Set down, word for word, the passage of the SQL Server locking text below starting at "SELECT ... WITH" and ending at "or key-range locks.".

**Page**:
------------------------------------------------------------------------
2) Misuse of HOLDLOCK on the UPDATE

Evidence: UPDATE DeadlockTest WITH (HOLDLOCK) ...

Contention risk: HOLDLOCK is equivalent to SERIALIZABLE semantics for the duration of the transaction (it tells SQL Server to hold shared locks until transaction end). For updates it can force more restrictive locks (range/key-range or longer-held locks) than necessary. It increases the lock footprint and lock duration, which magnifies blocking and deadlock windows.

Recommended fixes:

• Remove WITH (HOLDLOCK) unless you explicitly need serializable behavior or range protection. The UPDATE already grabs the exclusive lock needed to change the row; HOLDLOCK is usually unnecessary for a targeted single-row clustered key update.
• If you must acquire locks to coordinate multiple statements, use explicit consistent locking (see next item) rather than HOLDLOCK by default.
• If you want to reduce lock retention, prefer leaving the default isolation (READ COMMITTED) or use snapshot isolation at the DB level if appropriate for your workload (note: changing isolation has wider effects).

3) Inconsistent resource access order (lock ordering) — likely cause of deadlocks

Evidence/Inference: Stored procedure name usp_DeadlockSide1 suggests there is (or may be) a 'side 2' that updates ID=2 then ID=1. The code updates ID=1 then ID=2 and waits between them.

Contention risk: If another procedure updates ID=2 first, then waits, then tries to update ID=1, you get the classic two-session deadlock: session A holds X lock on row1 and waits for X on row2; session B holds X on row2 and waits for X on row1.

Recommended fixes:

• Enforce a consistent ordering of resources across all code paths. For example, always update rows in increasing ID order (ID=1 then ID=2) across all procedures.
• If changes to callers are difficult, serialize access with an application-level lock (sp_getapplock) so only one side proceeds at a time:

BEGIN TRAN
EXEC sp_getapplock @Resource = 'DeadlockTest_Updates', 
     @LockMode = 'Exclusive', @LockTimeout = 10000;
-- safe to do updates in any order here
COMMIT

• Or, acquire intent/update locks on both keys in a fixed order before doing updates:

SELECT ... WITH (UPDLOCK, ROWLOCK) WHERE ID IN (1,2) ORDER BY ID

This obtains locks in a stable order, then you perform the UPDATEs.

4) Lock escalation / broader-than-needed locking potential

Evidence: Clustered Index Update plan — row seeks by PK are being used. With only two rows the immediate risk is low, but HOLDLOCK and larger multi-row updates could allow escalation or key-range locks.

Contention risk: If the transaction ends up touching many rows (or HOLDLOCK causes range locks), SQL Server could escalate to page/table locks or hold key-range locks, which would increase blocking dramatically.

Recommended fixes:

• Avoid hinting HOLDLOCK which can create range locks.
• If you do need to limit lock scope to row-level, consider adding ROWLOCK (but use carefully). Use only after measuring.
• More importantly: reduce transaction duration to lower chance of escalation under concurrent load.
------------------------------------------------------------------------
**Entries**:
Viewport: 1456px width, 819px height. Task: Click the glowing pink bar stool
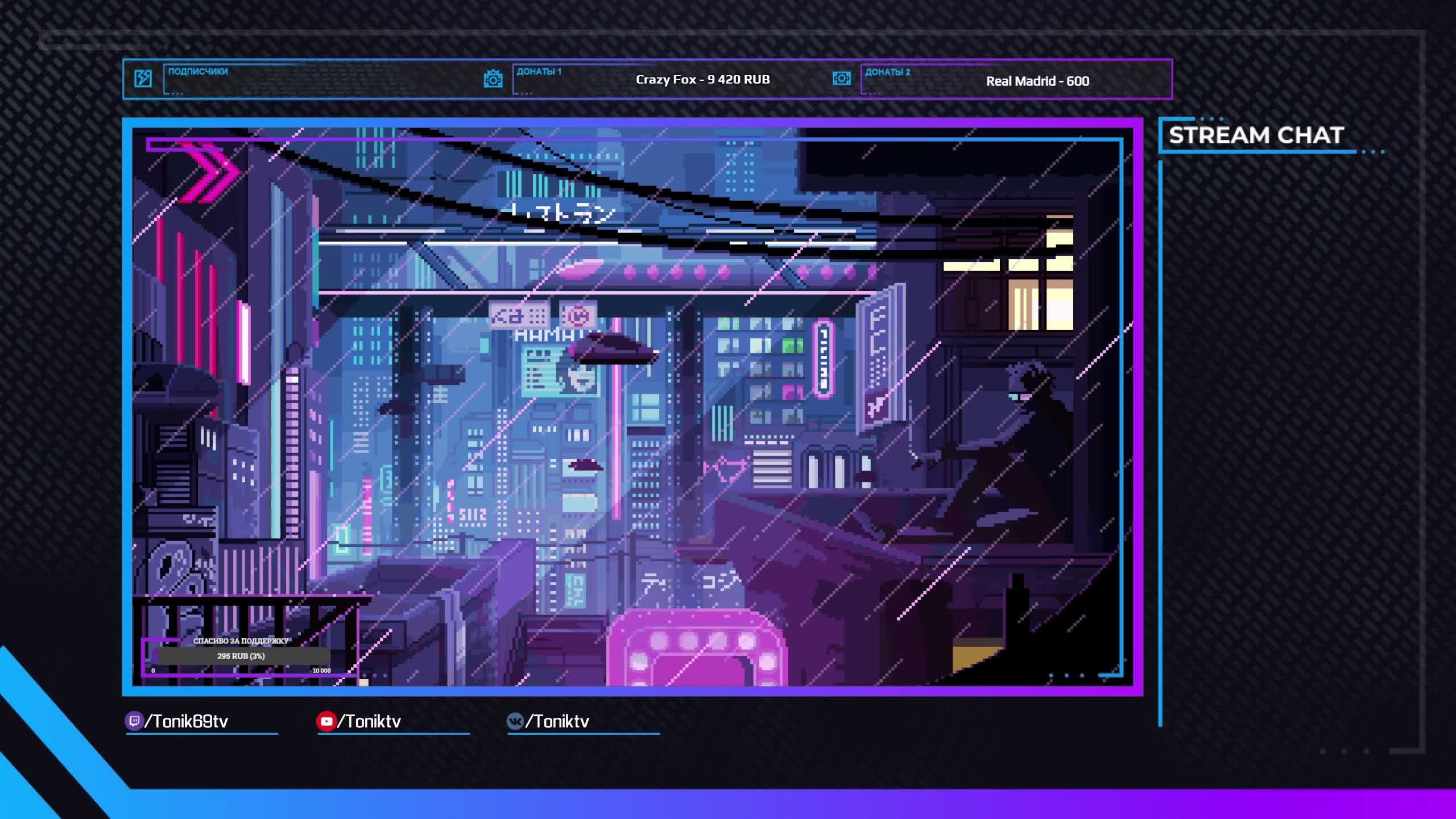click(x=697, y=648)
------------------------------------------------------------------------
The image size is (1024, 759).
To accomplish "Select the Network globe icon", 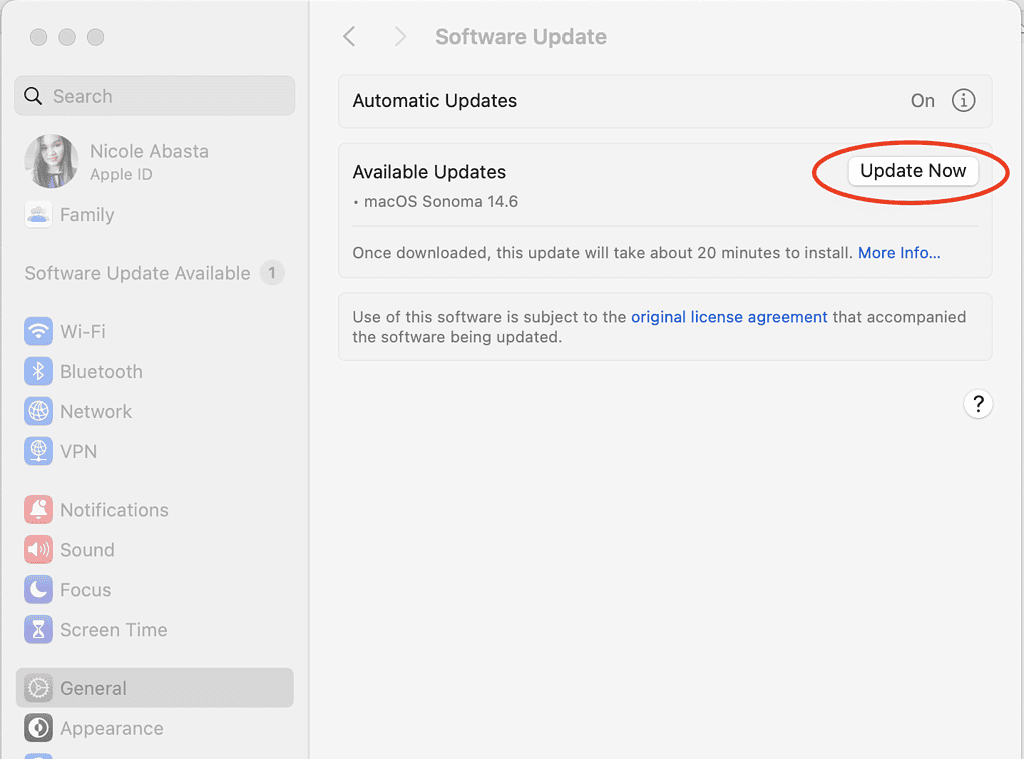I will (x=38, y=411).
------------------------------------------------------------------------
**Final result**:
SELECT ... WITH (UPDLOCK, ROWLOCK) WHERE ID IN (1,2) ORDER BY ID

This obtains locks in a stable order, then you perform the UPDATEs.

4) Lock escalation / broader-than-needed locking potential

Evidence: Clustered Index Update plan — row seeks by PK are being used. With only two rows the immediate risk is low, but HOLDLOCK and larger multi-row updates could allow escalation or key-range locks.